#### Exercise directions:
Beginning with the line that has "Given: Open the JANE account menu" and ending with the line that has "Enable the rounded corner style", retype the entries below exactly, except for the pictures.

Collected data:
+ + + +
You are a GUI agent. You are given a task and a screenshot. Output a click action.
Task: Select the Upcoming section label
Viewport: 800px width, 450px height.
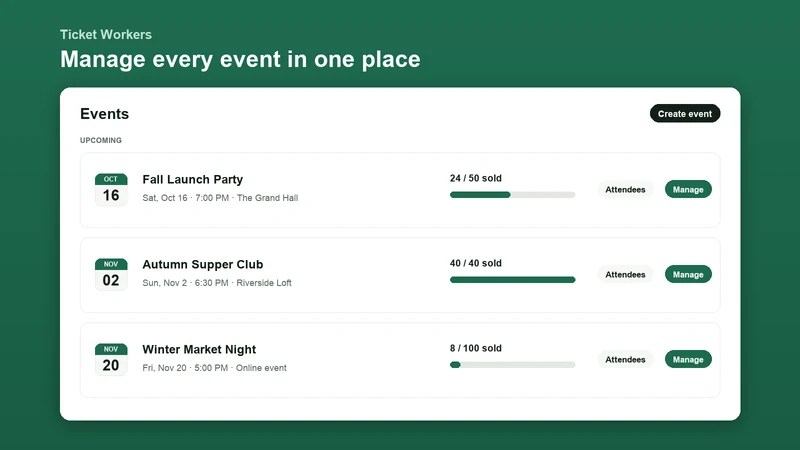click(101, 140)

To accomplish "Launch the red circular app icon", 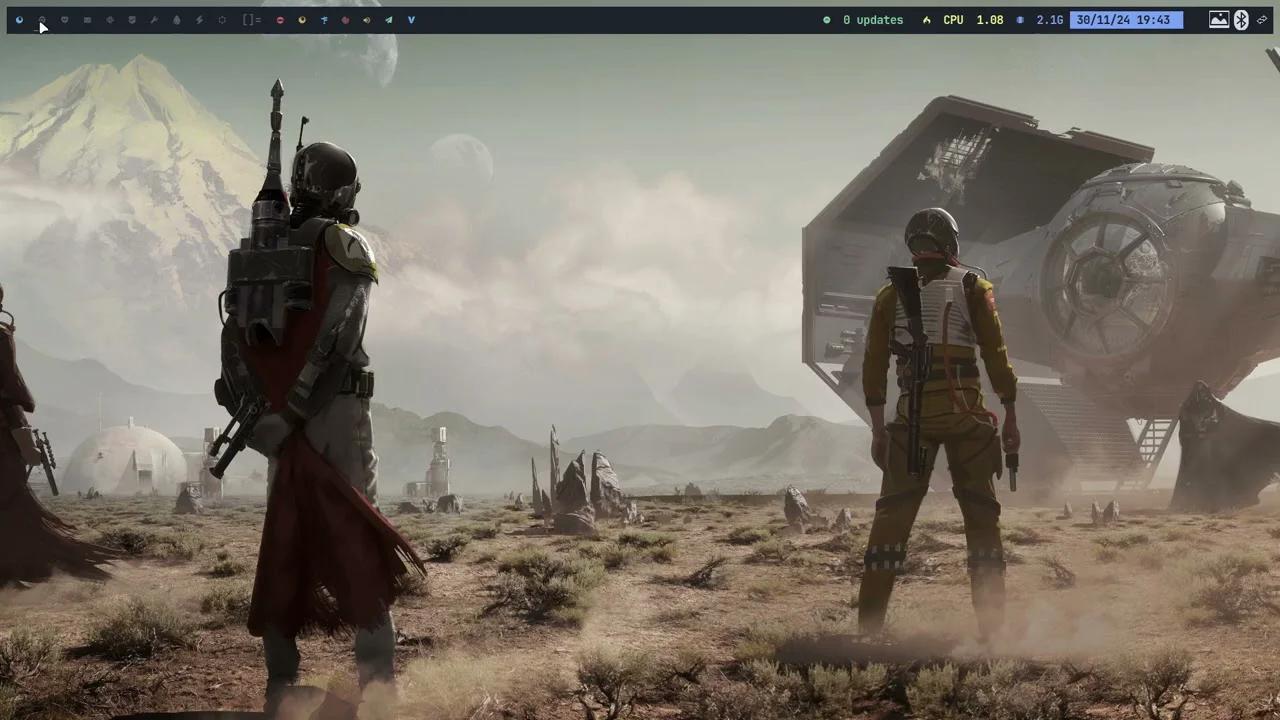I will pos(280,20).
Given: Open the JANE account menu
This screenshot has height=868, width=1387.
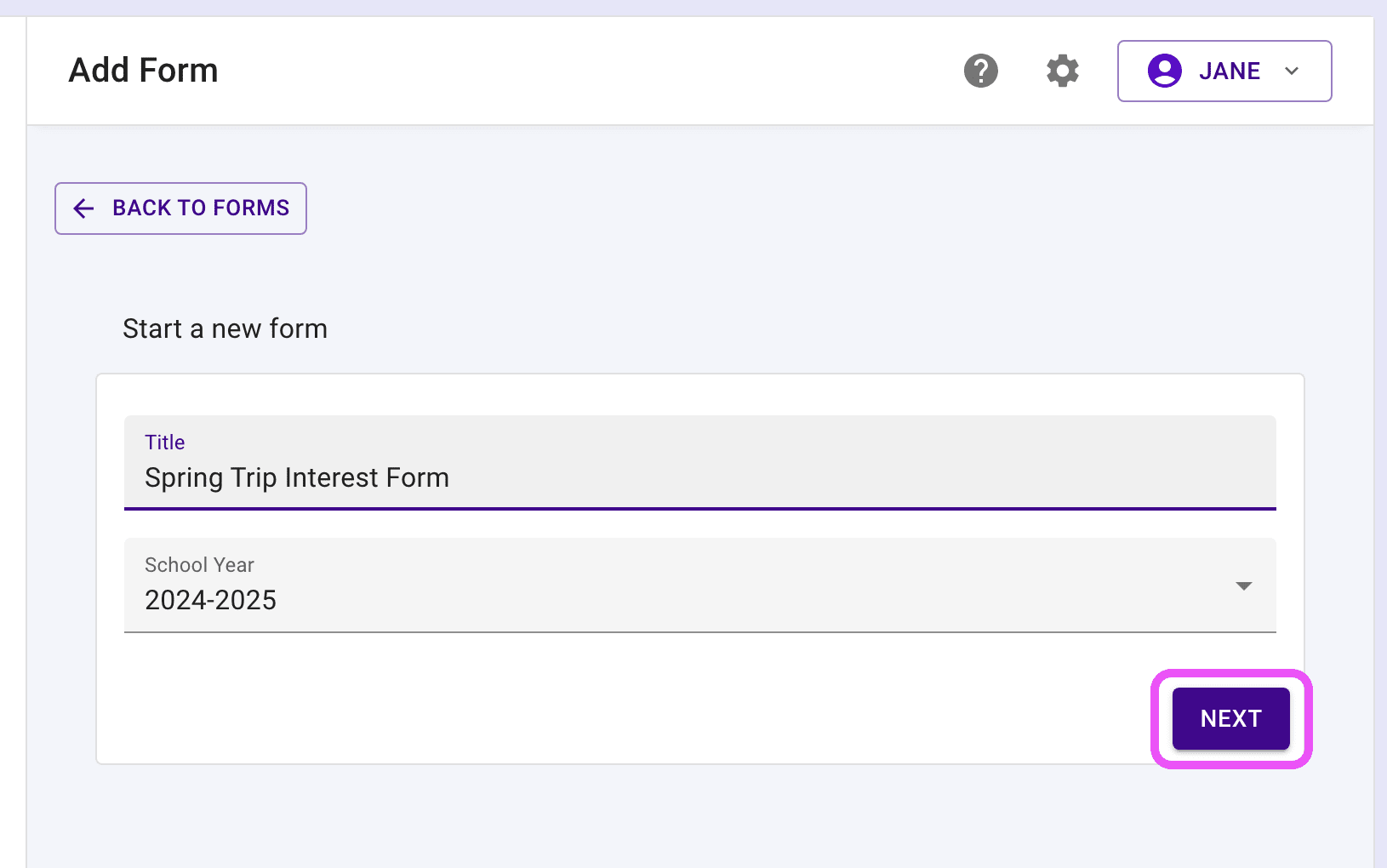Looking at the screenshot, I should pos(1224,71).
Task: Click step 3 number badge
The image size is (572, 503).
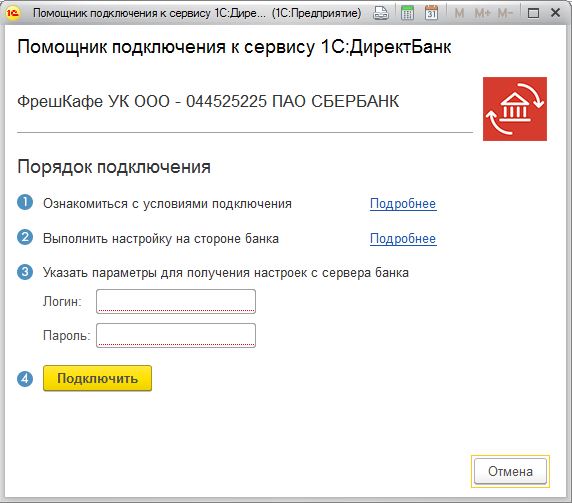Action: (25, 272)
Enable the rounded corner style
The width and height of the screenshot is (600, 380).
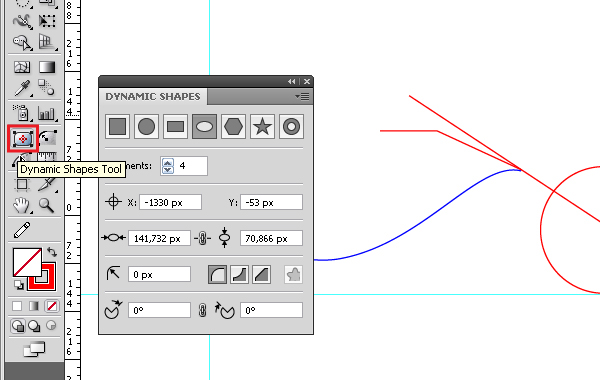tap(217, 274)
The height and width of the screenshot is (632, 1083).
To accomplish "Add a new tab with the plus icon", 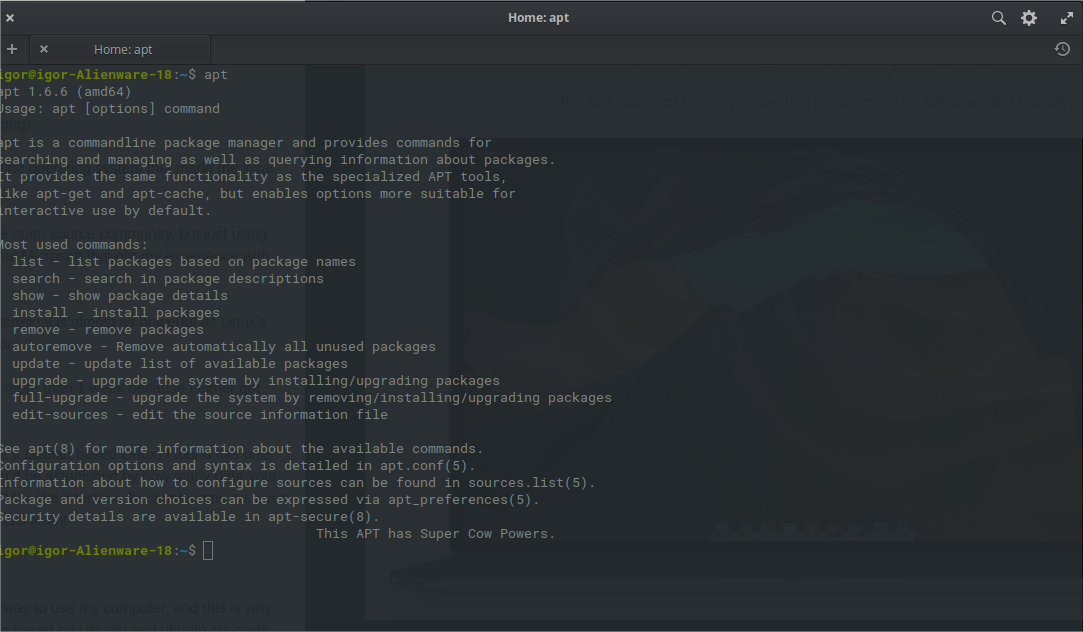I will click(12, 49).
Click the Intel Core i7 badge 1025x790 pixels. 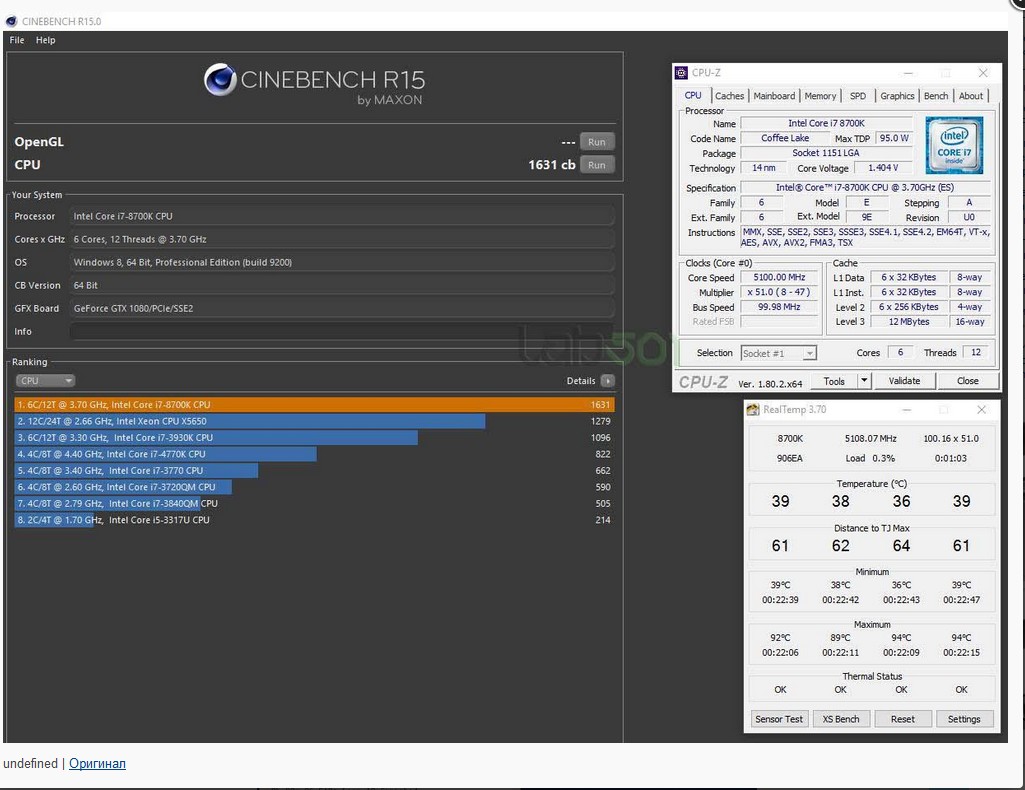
+ + + +
#### Expected answer:
Given: Open the JANE account menu
This screenshot has height=868, width=1387.
Looking at the screenshot, I should pos(1224,71).
Task: Click step 3 number badge
The image size is (572, 503).
Action: (25, 272)
Enable the rounded corner style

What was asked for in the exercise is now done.